Portrait Richard Estermann

Beim FIFA Halbfinal im «Confed-Cup» zwischen Portugal und Chile, kam es nach 120 torlosen Minuten zum Elfmeterschiessen und Chiles Torwart hielt alle drei Schüsse! Dieses Ereignis zeigt: Viele Mannschaften sind spielerisch in etwa gleichwertig und so kommt es letztlich bei wichtigen Spielen unerwartet zum Penaltyschiessen.

Penaltyschiessen ist eine mentale Angelegenheit, die im Kopf entschieden wird. Oder wie der Volksmund sagt: Eine reine «Nervensache». Wie wäre es sonst möglich, dass oft Weltklassestürmer versagen und am gegnerischen Tor vorbeischiessen? Leider rechnen nur die wenigsten Spieler mit einem derartigen Ende und deshalb wird das Penaltyschiessen auch relativ wenig trainiert.

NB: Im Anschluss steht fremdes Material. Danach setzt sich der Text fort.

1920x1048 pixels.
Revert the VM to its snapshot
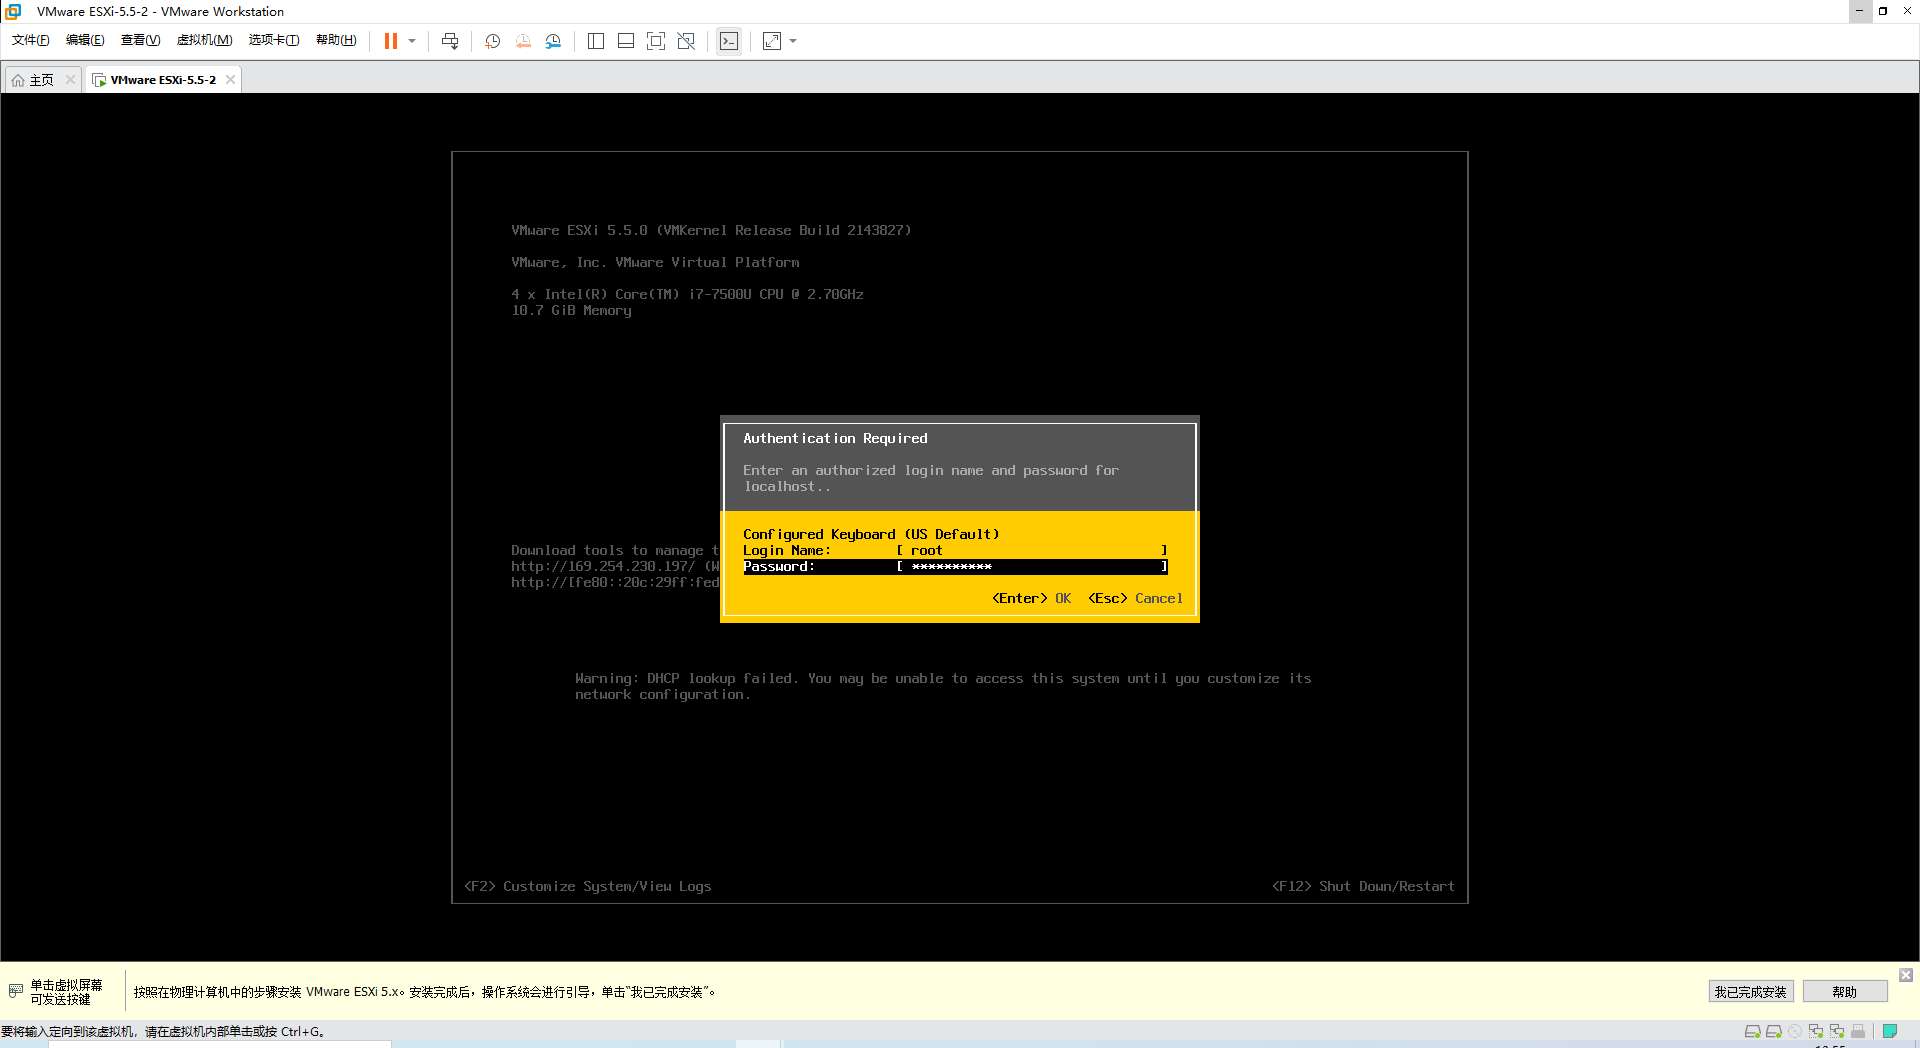[523, 41]
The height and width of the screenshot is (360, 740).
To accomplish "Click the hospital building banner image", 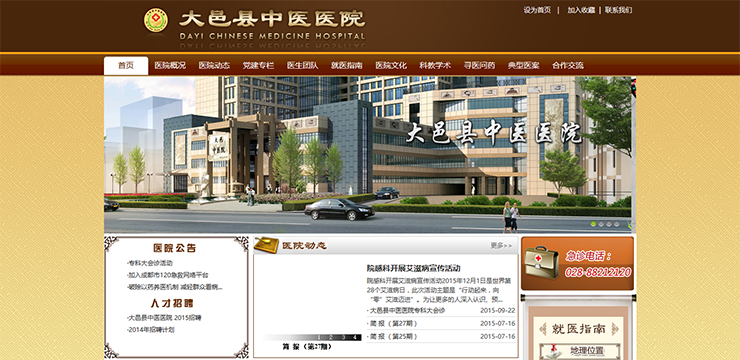I will 370,155.
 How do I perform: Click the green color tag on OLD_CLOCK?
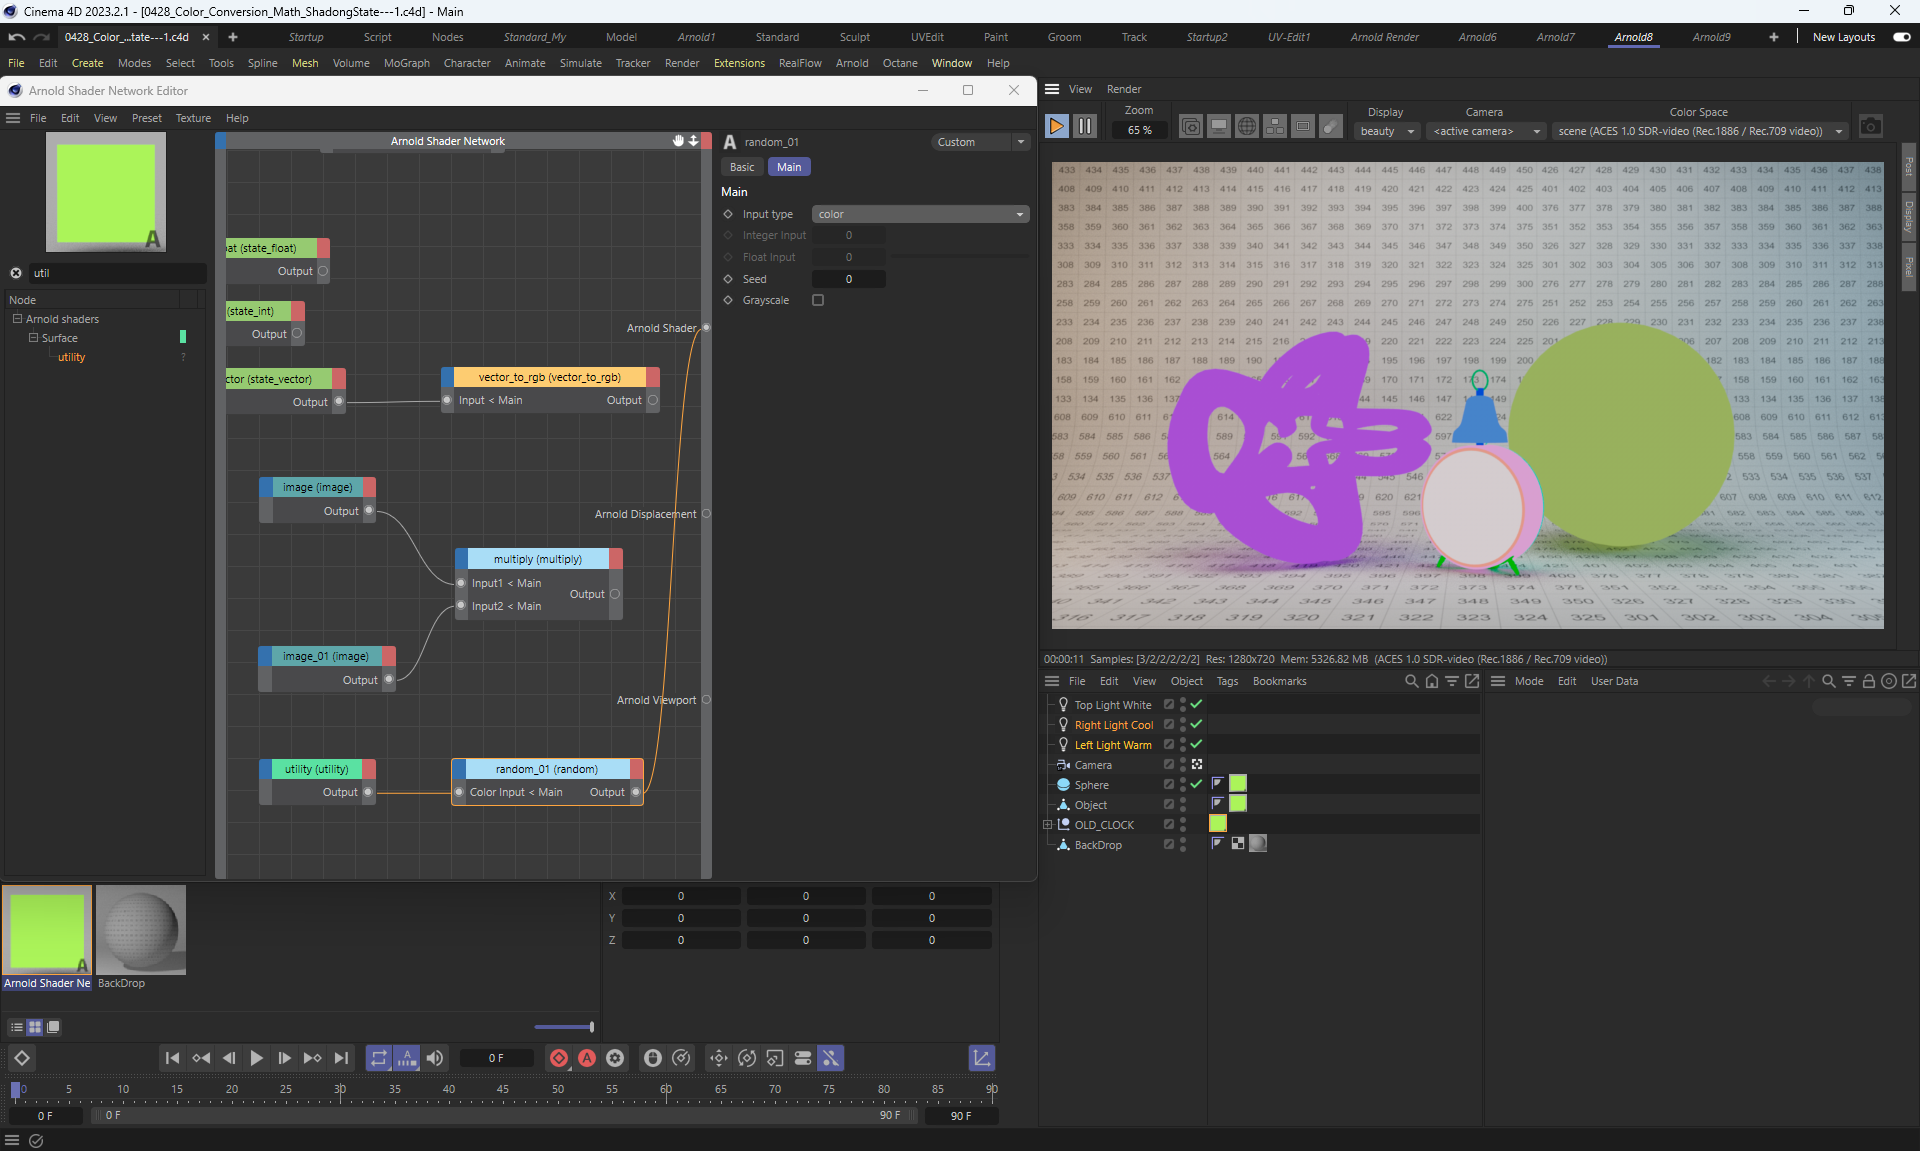click(x=1217, y=824)
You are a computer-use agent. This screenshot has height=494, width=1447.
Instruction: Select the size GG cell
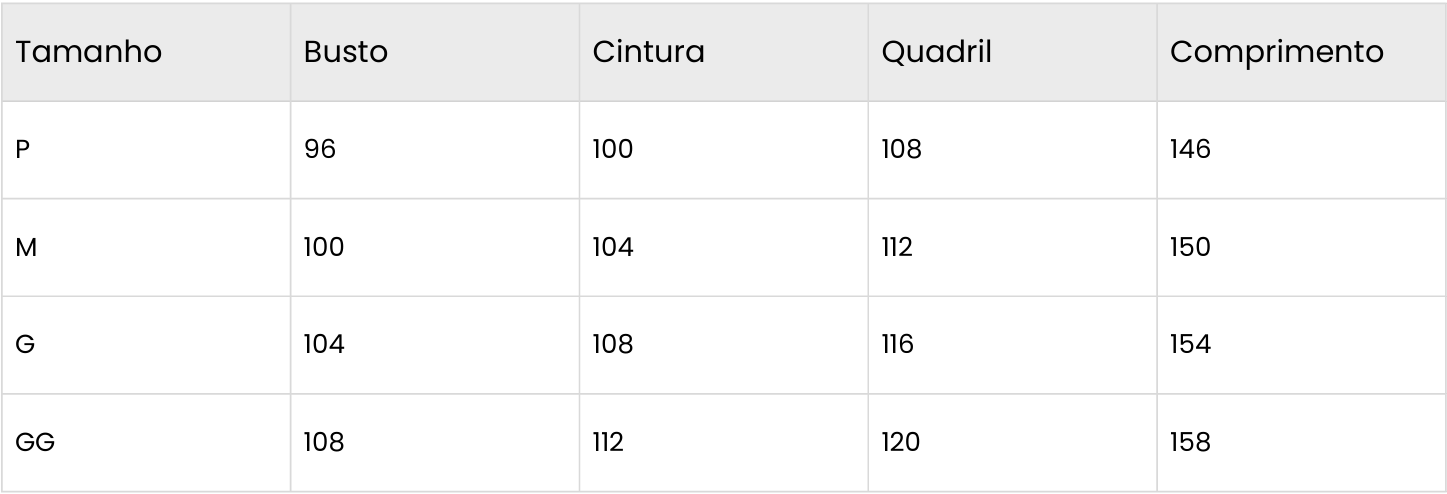[x=35, y=442]
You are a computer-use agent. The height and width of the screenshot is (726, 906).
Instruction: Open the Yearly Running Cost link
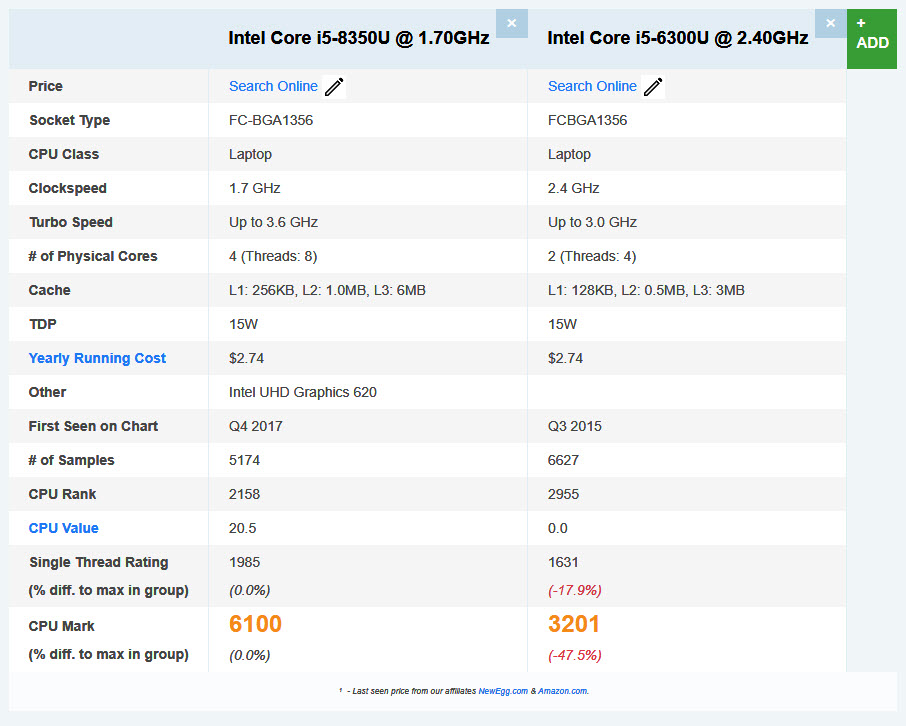[x=97, y=358]
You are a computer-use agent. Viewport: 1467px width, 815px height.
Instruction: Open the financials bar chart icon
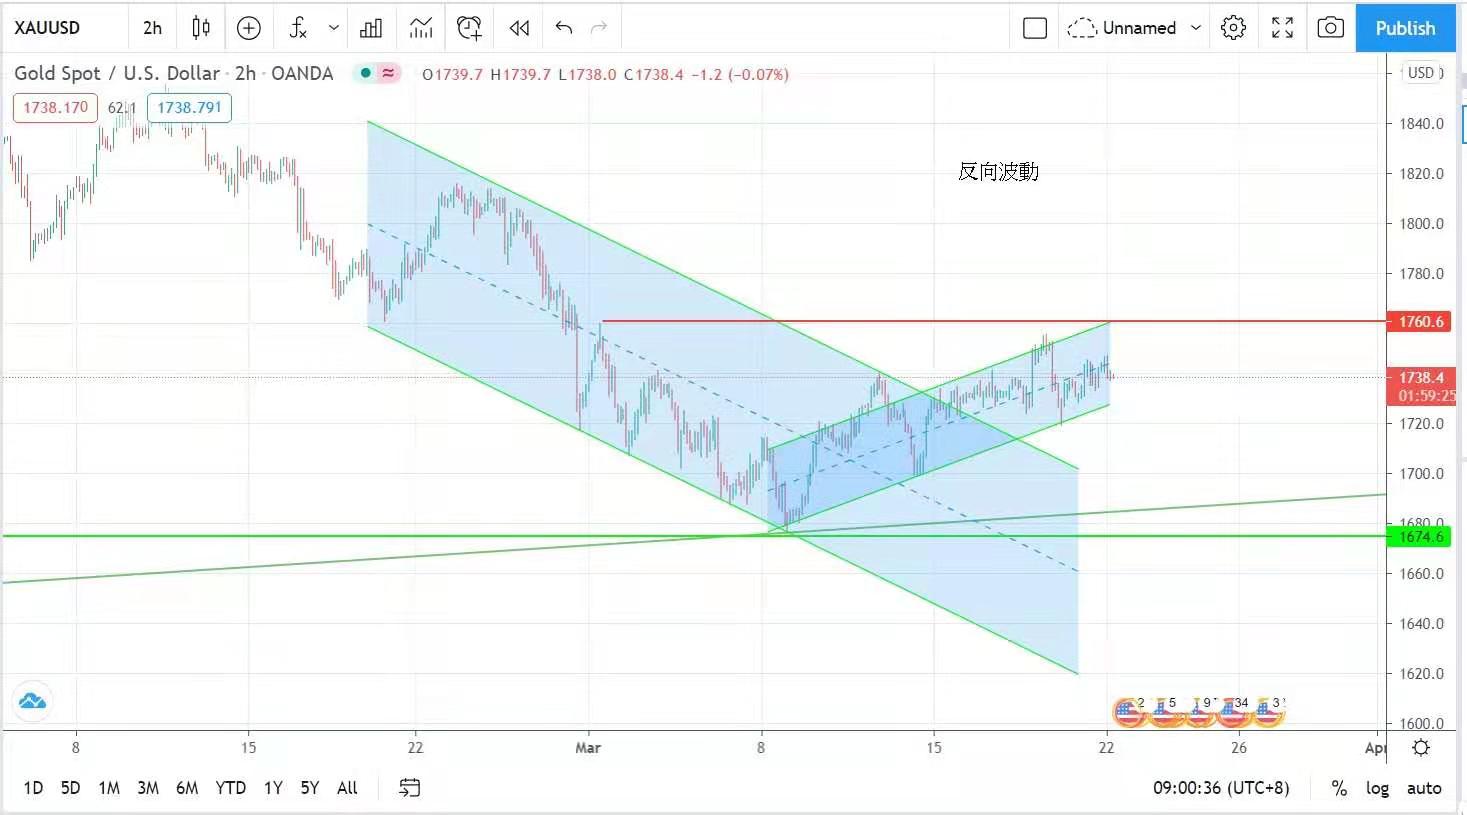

Was macht denn das Penaltyschiessen so schwierig? Es kann praktisch kaum unter realen Bedingungen trainiert werden, denn dafür benötigt man ein Stadion mit 30'000 Zuschauern. Adäquat dazu hohe Anforderungen: Die eigene Erwartungshaltung, diejenige der Fans, des Trainers und des persönlichen Umfeldes. Sie erzeugen beim Sportler einen gewaltigen psychischen Druck. Die Folgen sind allgemeine Nervosität, Ängste, Zweifel und körperliche Verkrampfungen. Und deren negative Wirkungen sind bekannt...

Für den Sportler gilt es, die Bedeutung des Ereignisses herunterzuschrauben und «Umweltfaktoren» wie Lärm etc. auszuschalten. Notwendig ist zudem eine 100-prozentige Fokussierung auf die Gegenwart, auf das Wesentliche, bei gleichzeitiger, absoluter Gelassenheit. Ein Widerspruch? Nein! Es gibt mentale Techniken, die jeder Trainer kennt, um die extremen Bedingungen eines Penaltyschiessens annähernd virtuell zu trainieren.